The spinal cord transmits information between the spinal cord and brain to the nerves and muscles. The distal or terminal portion of the spinal cord is also referred to as the conus medullaris.

In adults, the spinal cord terminates at approximately the level of L1. This space is created by the differential growth of the vertebral column compared with the spinal cord, which causes the spinal cord to ascend with growth. The nerve roots then descend through this fluid sac containing cerebrospinal fluid and are referred to as the cauda equina (“tail of a horse”). This is the collection of lumbar and sacral spinal nerve roots that course in a caudal direction to emerge from their respective foramina.

Compression of the spinal cord and nerve roots by tumors of the cauda equina and the conus medullaris produces pain and progressive deterioration of neurologic function, including motor weakness, sensory deficits, and bowel and bladder dysfunction. These symptoms are collectively known as the cauda equina syndrome.

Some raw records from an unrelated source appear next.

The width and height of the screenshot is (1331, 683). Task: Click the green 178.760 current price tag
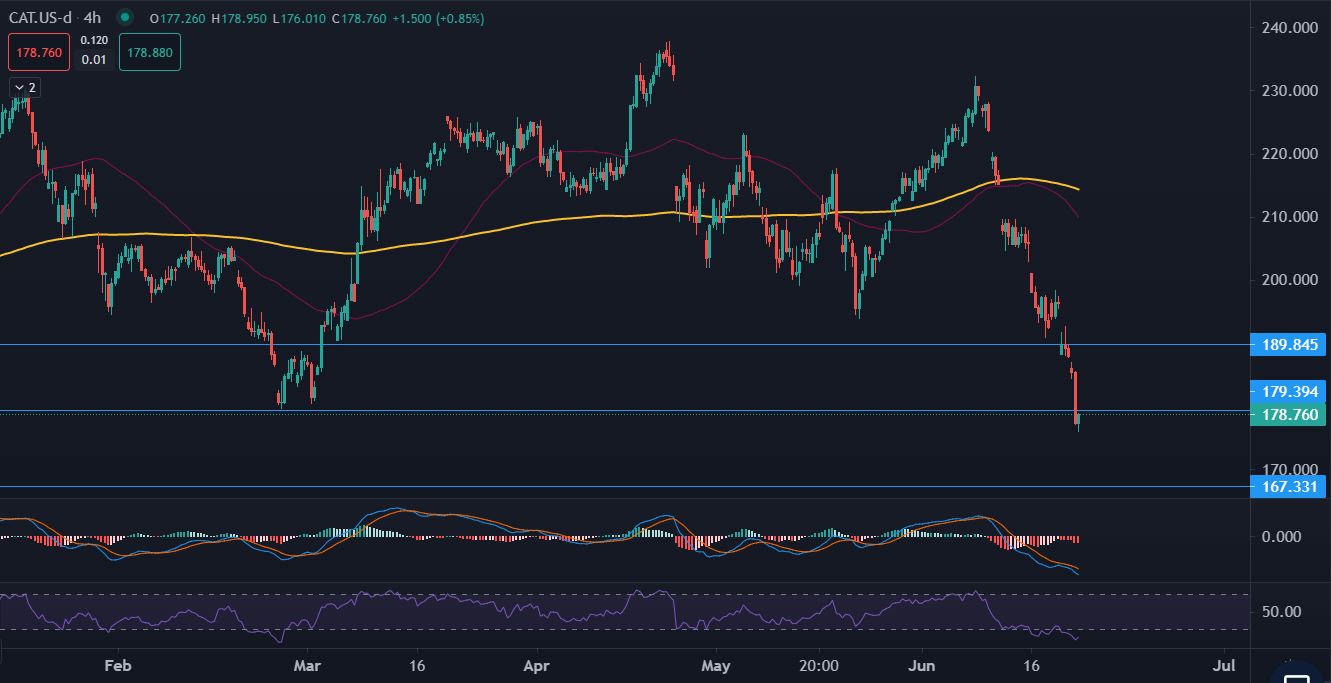pos(1289,414)
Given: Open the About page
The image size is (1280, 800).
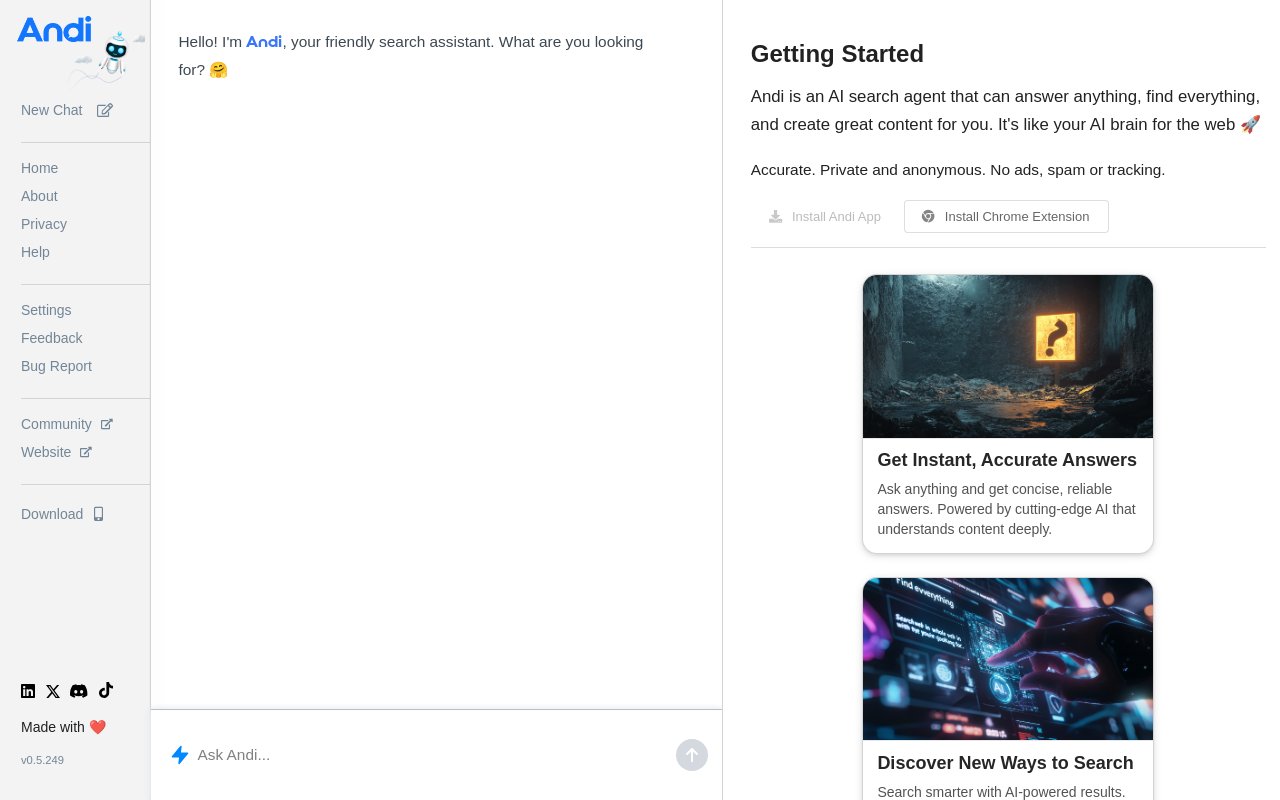Looking at the screenshot, I should tap(39, 196).
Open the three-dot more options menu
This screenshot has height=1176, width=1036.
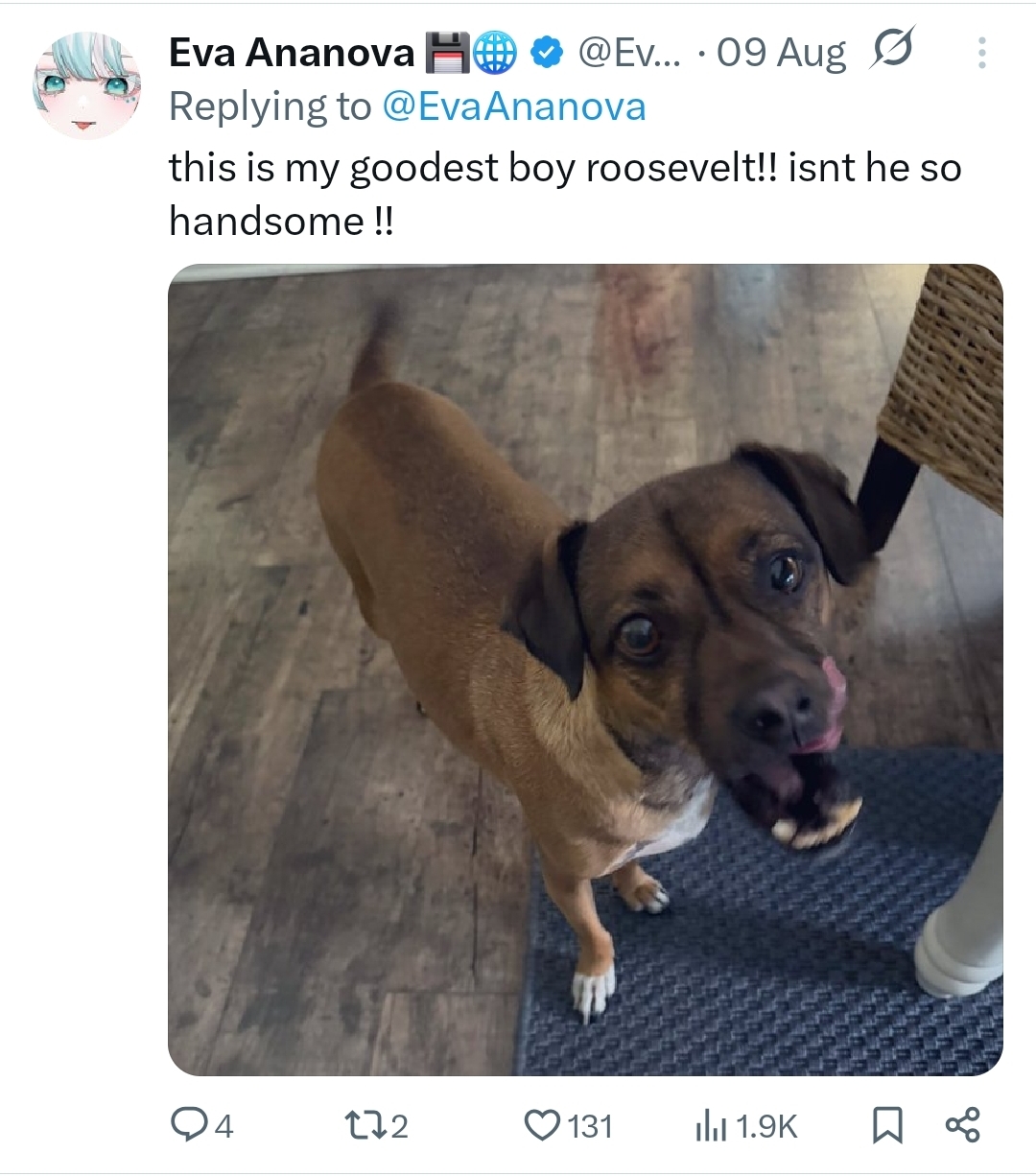point(981,53)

The general classification of tumors of the cauda equina and the conus medullaris is according to the tissue compartment in which the tumors are located. This classification is based on their relationship to the meninges that enclose the central nervous system, as follows:

Extradural tumors – Arise outside the spinal cord and the meninges and the epidural tissue

Intradural-extramedullary tumors – Arise inside the dural sac, from the leptomeninges or the nerve root, outside the substance of the spinal cord parenchyma

Intramedullary tumors – Arise within the substance of the spinal cord

Tumors, disk herniations, fractures, and infection (ie epidural abscesses) are all possible causes of cauda equina syndrome. Determining the precise nature of the lesion (eg, intradural-extramedullary vs intramedullary) and the exact type of tumor (eg, ependymoma vs astrocytoma) based on clinical findings can be difficult.

The ability to noninvasively image the neural elements with magnetic resonance imaging (MRI) for evolving neurological deficits in addition to chronic conditions such as low back pain has facilitated the diagnosis of this disorder. See the image below.

Tumor of the conus medullaris.

Tumor of the conus medullaris.

The treatment for tumors of the cauda equina or conus medullaris is primarily surgical resection. Radiation therapy and intrathecal chemotherapy are reasonable adjuvants for the treatment of these tumors in patients with contraindications for surgical treatment.

Go to Cauda Equina and Conus Medullaris Syndromes and Neurosurgery for Cauda Equina Syndrome for complete information on these topics.

Historical background

In 1887, Sir Victor Horsley performed the first successful removal of a spinal cord tumor, an extramedullary-intradural fibromyxoma that was compressing the spinal cord. The patient subsequently regained gait function.

In 1907, Eiselsberg-Renzi first successfully removed an intradural intramedullary tumor. However, in 1905, Cushing reported the first attempted surgical resection of an intramedullary spinal neoplasm. In 1925, Charles Elsberg published the first large series of patients that underwent a resection of spinal cord neoplasms. Unfortunately, these patients endured significant associated morbidity and mortality related to operative techniques during this period.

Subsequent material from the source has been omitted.